▶ Task data
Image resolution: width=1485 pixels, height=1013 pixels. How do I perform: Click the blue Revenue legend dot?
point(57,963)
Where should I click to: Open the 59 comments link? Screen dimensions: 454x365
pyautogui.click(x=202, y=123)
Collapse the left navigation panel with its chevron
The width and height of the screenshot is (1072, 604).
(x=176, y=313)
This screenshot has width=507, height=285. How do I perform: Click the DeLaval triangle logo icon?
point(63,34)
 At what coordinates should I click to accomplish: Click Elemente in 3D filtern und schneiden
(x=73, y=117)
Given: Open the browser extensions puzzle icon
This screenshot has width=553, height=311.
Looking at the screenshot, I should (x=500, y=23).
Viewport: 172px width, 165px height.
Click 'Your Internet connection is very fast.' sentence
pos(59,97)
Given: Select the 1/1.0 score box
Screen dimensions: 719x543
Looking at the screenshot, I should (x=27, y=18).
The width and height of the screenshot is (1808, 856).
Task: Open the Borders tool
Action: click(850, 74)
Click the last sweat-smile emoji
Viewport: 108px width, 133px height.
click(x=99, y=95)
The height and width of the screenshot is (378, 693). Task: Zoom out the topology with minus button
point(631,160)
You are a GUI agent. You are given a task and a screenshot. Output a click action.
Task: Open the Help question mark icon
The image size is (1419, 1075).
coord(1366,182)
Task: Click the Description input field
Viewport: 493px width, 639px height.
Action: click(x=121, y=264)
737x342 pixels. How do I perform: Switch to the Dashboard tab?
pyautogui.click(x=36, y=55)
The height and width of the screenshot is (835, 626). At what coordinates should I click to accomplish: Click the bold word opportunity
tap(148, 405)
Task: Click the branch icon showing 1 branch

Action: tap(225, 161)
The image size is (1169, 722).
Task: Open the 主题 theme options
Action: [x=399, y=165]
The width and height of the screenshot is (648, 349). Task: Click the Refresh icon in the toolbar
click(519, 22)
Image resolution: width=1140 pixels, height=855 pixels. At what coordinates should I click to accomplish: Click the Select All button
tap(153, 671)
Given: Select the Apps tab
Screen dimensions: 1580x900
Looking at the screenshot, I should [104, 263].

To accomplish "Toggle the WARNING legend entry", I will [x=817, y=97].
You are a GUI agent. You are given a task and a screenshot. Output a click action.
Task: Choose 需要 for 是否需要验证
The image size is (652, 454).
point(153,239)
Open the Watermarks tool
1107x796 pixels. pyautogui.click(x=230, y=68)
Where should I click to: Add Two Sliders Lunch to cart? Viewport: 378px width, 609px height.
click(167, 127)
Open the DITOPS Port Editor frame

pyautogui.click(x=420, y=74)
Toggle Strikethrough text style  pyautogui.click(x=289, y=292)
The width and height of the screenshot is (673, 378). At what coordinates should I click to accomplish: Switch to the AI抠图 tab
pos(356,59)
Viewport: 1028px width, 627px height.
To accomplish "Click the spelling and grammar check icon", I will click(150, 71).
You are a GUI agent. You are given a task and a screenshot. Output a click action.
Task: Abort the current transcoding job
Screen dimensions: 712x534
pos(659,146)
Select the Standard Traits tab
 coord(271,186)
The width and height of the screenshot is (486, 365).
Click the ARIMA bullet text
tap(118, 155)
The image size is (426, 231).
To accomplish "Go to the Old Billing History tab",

▶ What you need to do
Rewrite the records above, replacing each "Viewport" with "Window" and leaving everything else unchanged.

▶ Result of this task
Image resolution: width=1485 pixels, height=1013 pixels. How do I perform: Click the blue Revenue legend dot?
point(57,963)
Where should I click to: Open the 59 comments link? Screen dimensions: 454x365
pyautogui.click(x=202, y=123)
Collapse the left navigation panel with its chevron
The width and height of the screenshot is (1072, 604).
(x=176, y=313)
This screenshot has width=507, height=285. How do I perform: Click the DeLaval triangle logo icon?
point(63,34)
 At what coordinates should I click to accomplish: Click Elemente in 3D filtern und schneiden
(x=73, y=117)
Given: Open the browser extensions puzzle icon
This screenshot has width=553, height=311.
Looking at the screenshot, I should (x=500, y=23).
Window: 172px width, 165px height.
Click 'Your Internet connection is very fast.' sentence
pos(59,97)
Given: Select the 1/1.0 score box
Screen dimensions: 719x543
Looking at the screenshot, I should (x=27, y=18).
The width and height of the screenshot is (1808, 856).
Task: Open the Borders tool
Action: click(850, 74)
Click the last sweat-smile emoji
Window: 108px width, 133px height.
click(x=99, y=95)
The height and width of the screenshot is (378, 693). Task: Zoom out the topology with minus button
point(631,160)
You are a GUI agent. You are given a task and a screenshot. Output a click action.
Task: Open the Help question mark icon
The image size is (1419, 1075).
coord(1366,182)
Task: Click the Description input field
Window: 493px width, 639px height.
Action: click(x=121, y=264)
737x342 pixels. How do I perform: Switch to the Dashboard tab?
pyautogui.click(x=36, y=55)
The height and width of the screenshot is (835, 626). At what coordinates should I click to accomplish: Click the bold word opportunity
tap(148, 405)
Task: Click the branch icon showing 1 branch

Action: tap(225, 161)
The image size is (1169, 722).
Task: Open the 主题 theme options
Action: [x=399, y=165]
The width and height of the screenshot is (648, 349). Task: Click the Refresh icon in the toolbar
click(519, 22)
Image resolution: width=1140 pixels, height=855 pixels. At what coordinates should I click to accomplish: Click the Select All button
tap(153, 671)
Given: Select the Apps tab
Screen dimensions: 1580x900
Looking at the screenshot, I should [104, 263].

To accomplish "Toggle the WARNING legend entry", I will [x=817, y=97].
You are a GUI agent. You are given a task and a screenshot. Output a click action.
Task: Choose 需要 for 是否需要验证
The image size is (652, 454).
point(153,239)
Open the Watermarks tool
1107x796 pixels. pyautogui.click(x=230, y=68)
Where should I click to: Add Two Sliders Lunch to cart? Window: 378px width, 609px height.
click(167, 127)
Open the DITOPS Port Editor frame

pyautogui.click(x=420, y=74)
Toggle Strikethrough text style  pyautogui.click(x=289, y=292)
The width and height of the screenshot is (673, 378). At what coordinates should I click to accomplish: Switch to the AI抠图 tab
pos(356,59)
Window: 1028px width, 627px height.
To accomplish "Click the spelling and grammar check icon", I will click(150, 71).
You are a GUI agent. You are given a task and a screenshot. Output a click action.
Task: Abort the current transcoding job
Screen dimensions: 712x534
pos(659,146)
Select the Standard Traits tab
 coord(271,186)
The width and height of the screenshot is (486, 365).
Click the ARIMA bullet text
tap(118, 155)
The image size is (426, 231).
To accomplish "Go to the Old Billing History tab",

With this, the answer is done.